I’ll stop the extrapolation there, but hopefully you get the point. Even small changes in consumer behavior can dramatically re-shape the landscape of the American beer market in a short time period. Furthermore, there’s plenty of evidence that the changes outlined above are imminently attainable. Craft’s market share is strongest amongst the youngest generations, it is driven by 2,500 innovating brewers attuned to local markets, and together these consumers and producers are helping shift American beer culture. We see this in the fact that markets with the strongest craft presence continue to grow. Oregon, one of the most mature craft markets in the country, still saw production volume grow by 11% in 2012.
Now none of this should be taken to mean that double-digit production growth is assured. For one, as mentioned above, all of this assumes that quality remains high. Brewers that enter a more crowded market without high quality beers that differentiate them from the field will soon discover the harsh realities of the sector: increasingly crowded shelf-space, existing competitors with greater access to capital and/or technical knowledge, and global players that are increasingly carrying full-flavored, locally-targeted brands of their own.
None of these caveats, however, makes a bubble. Shelf-space can be expanded and distribution channels widened. There is evidence that this is already occurring. Nielsen found that the number of opportunities to sell beer has increased 2.5% since 2008. More impressively, the NBWA found that between 2007 and 2011, the number of average SKUs handled by distributors increased from 262 to 536. In addition, retailers that fail to keep up with consumer demand in the beer sector will also learn harsh realities about market competition. Retailers who hold shelf-space for brands with flat growth while passing up a sector that is growing by double-digits annually will find themselves rapidly losing ground to competitors. Additionally, the fact that global players are diversifying into their own full-flavored product lines and investing in or buying up regional brewers proves the solidity of the consumer base on which craft sits.
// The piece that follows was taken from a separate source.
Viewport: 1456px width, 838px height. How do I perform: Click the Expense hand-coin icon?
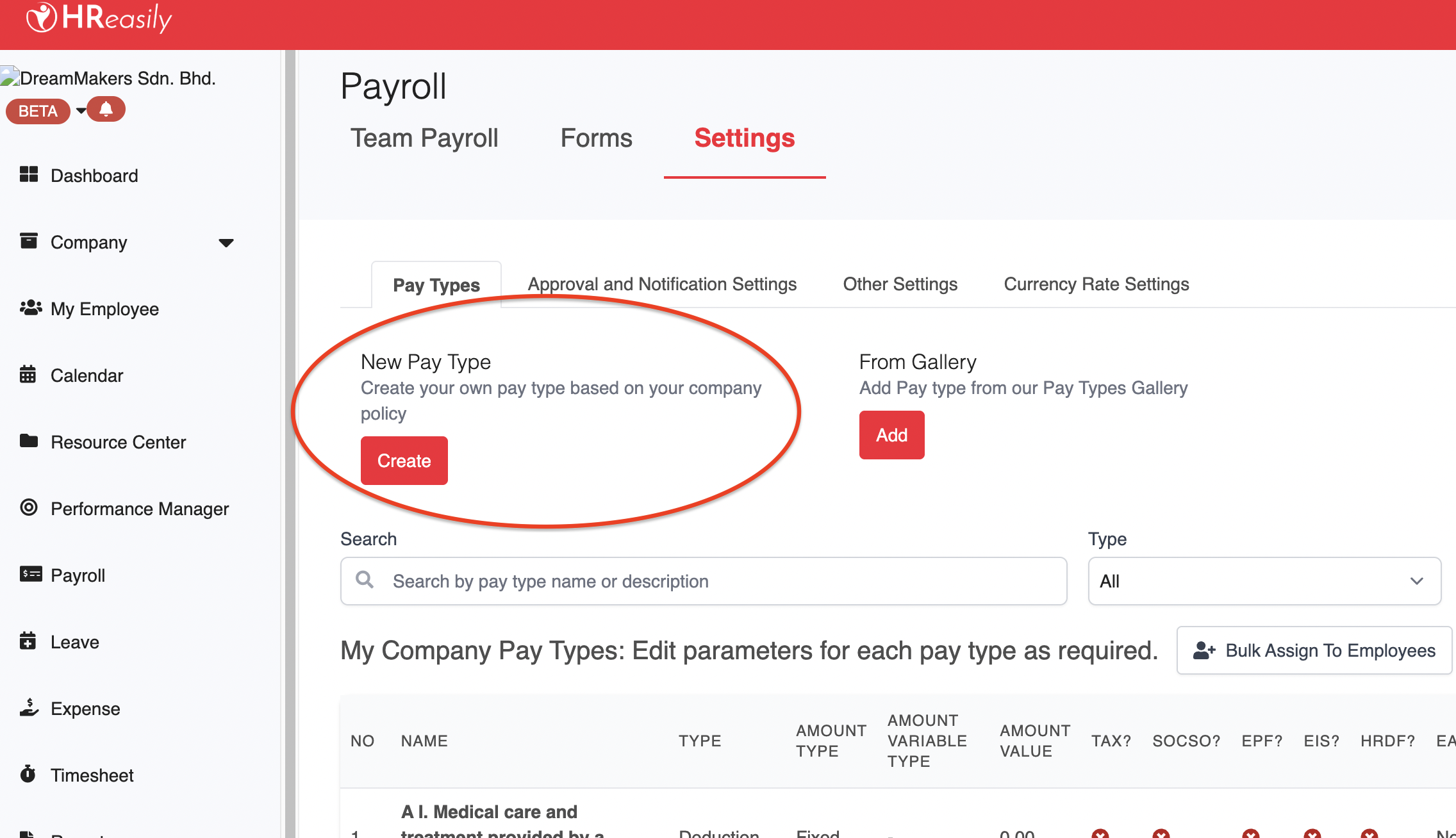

Finally, it is worth noting that as craft develops further, a more mature market means that volume growth will inevitably slow and some entrants will fail. But, slowing growth or a rising rate of closings doesn’t mean a bubble has burst. At a certain point, a growing base means that 10 or 15% volume growth becomes more and more difficult, as the same percentage rate requires a greater growth in barrels produced every year. Similarly, a slowing rate of openings or increased closings should not be taken as a sign that the craft market is collapsing. Think again about restaurants, how many close every year – does that mean we are in a restaurant bubble? Although it is likely craft will reach a point (hopefully many years) down the road where volume percentage growth slows and closings equal openings, this is a sign of a mature marketplace rather than a bubble.
Staff Economist, Brewers Association
September 20, 2013
1To enhance the visual comparison, points are taken from the 7th of the month (or closest day) in order for the starting points to line up. Monthly averages produce a similar picture.